● PROBLEM DETAILS: Rewrite the rows below with "Viewport" swapped for "Window size" everywhere it occurs, keeping everything else the same. Omit the pictures from your answer.

● RECORDS TO PROCESS:
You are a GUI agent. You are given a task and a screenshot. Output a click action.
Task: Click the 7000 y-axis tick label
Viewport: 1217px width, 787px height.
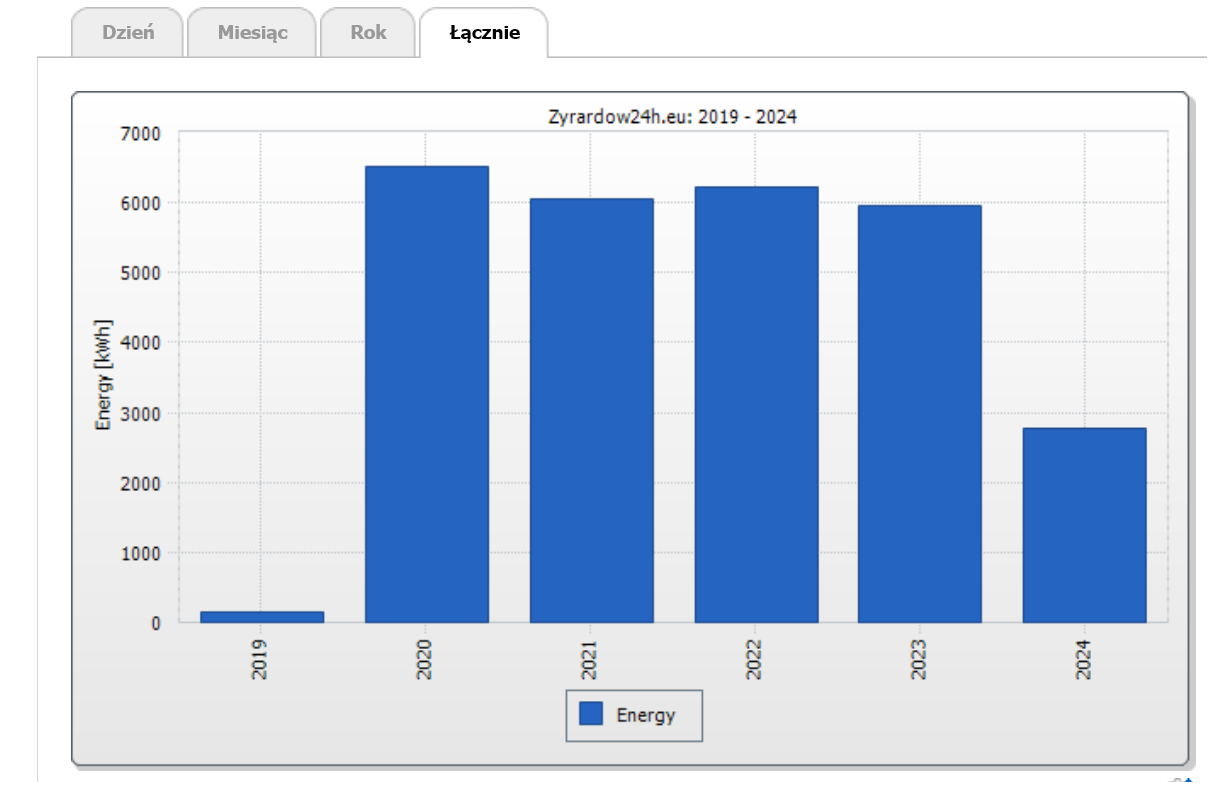(141, 133)
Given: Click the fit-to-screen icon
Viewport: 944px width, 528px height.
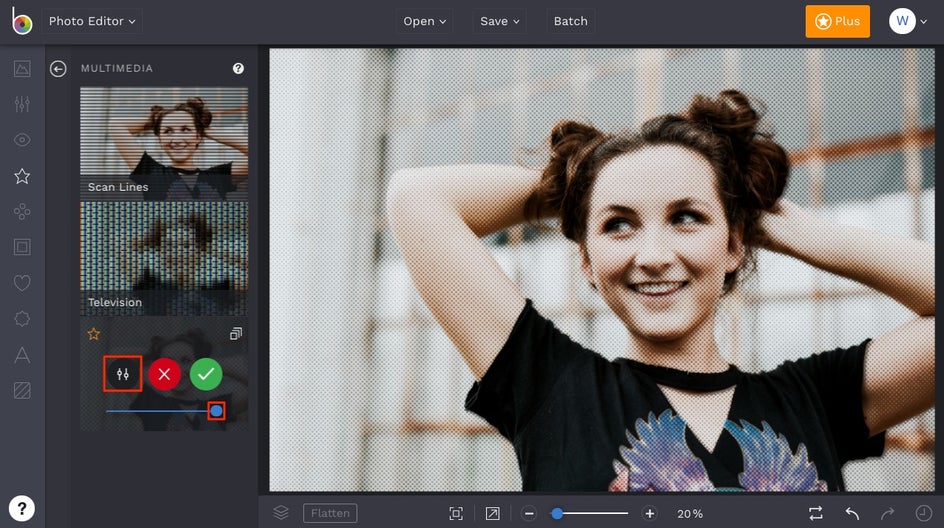Looking at the screenshot, I should (x=456, y=513).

● RESPONSE:
You are a GUI agent. You are given a task and a screenshot. Output a click action.
Task: Click the 7000 y-axis tick label
Window size: 1217px width, 787px height.
(141, 133)
Given: Click the fit-to-screen icon
Window size: 944px width, 528px height.
Looking at the screenshot, I should (x=456, y=513).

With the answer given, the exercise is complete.